>>
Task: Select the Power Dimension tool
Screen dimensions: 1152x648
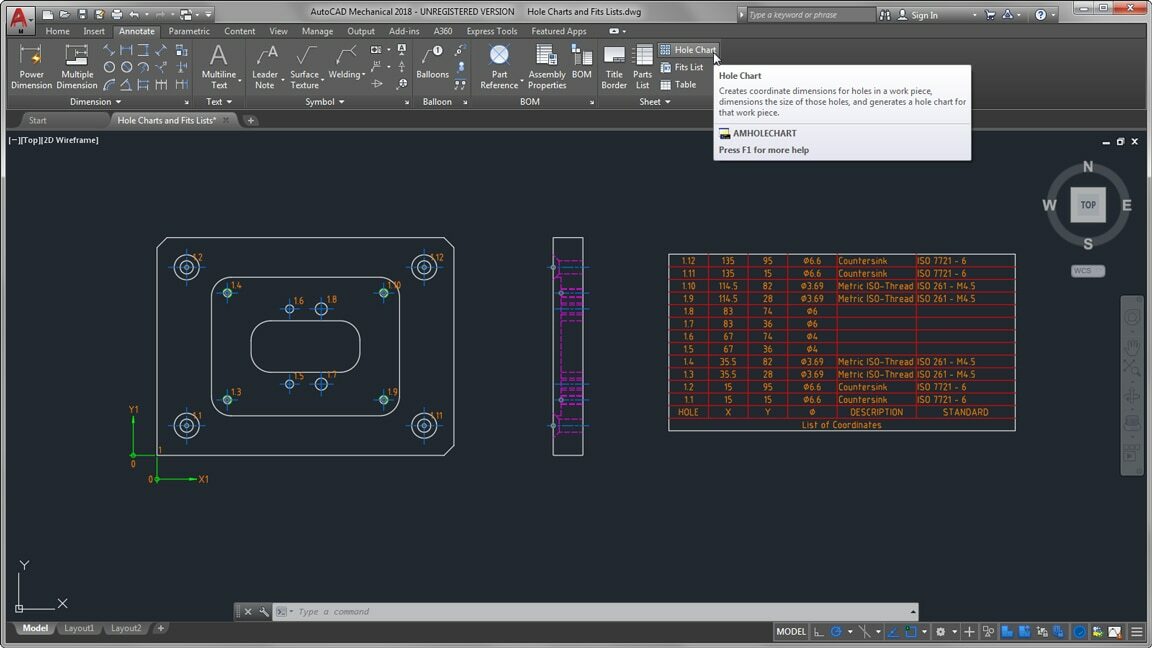Action: coord(31,67)
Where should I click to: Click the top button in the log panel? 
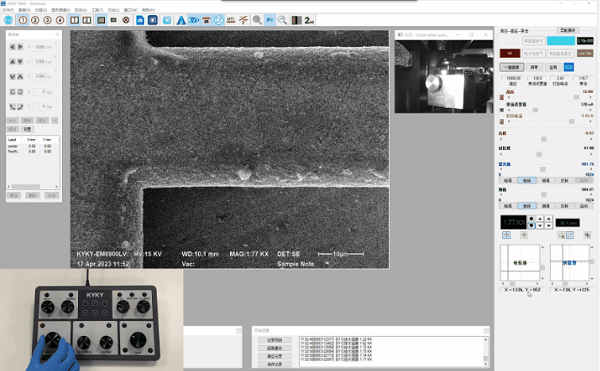[x=274, y=340]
<<
> [Goal]
Copy out each line of the material above that contains the word "click".

> [Exercise answer]
Where should I click to: Click the top button in the log panel? 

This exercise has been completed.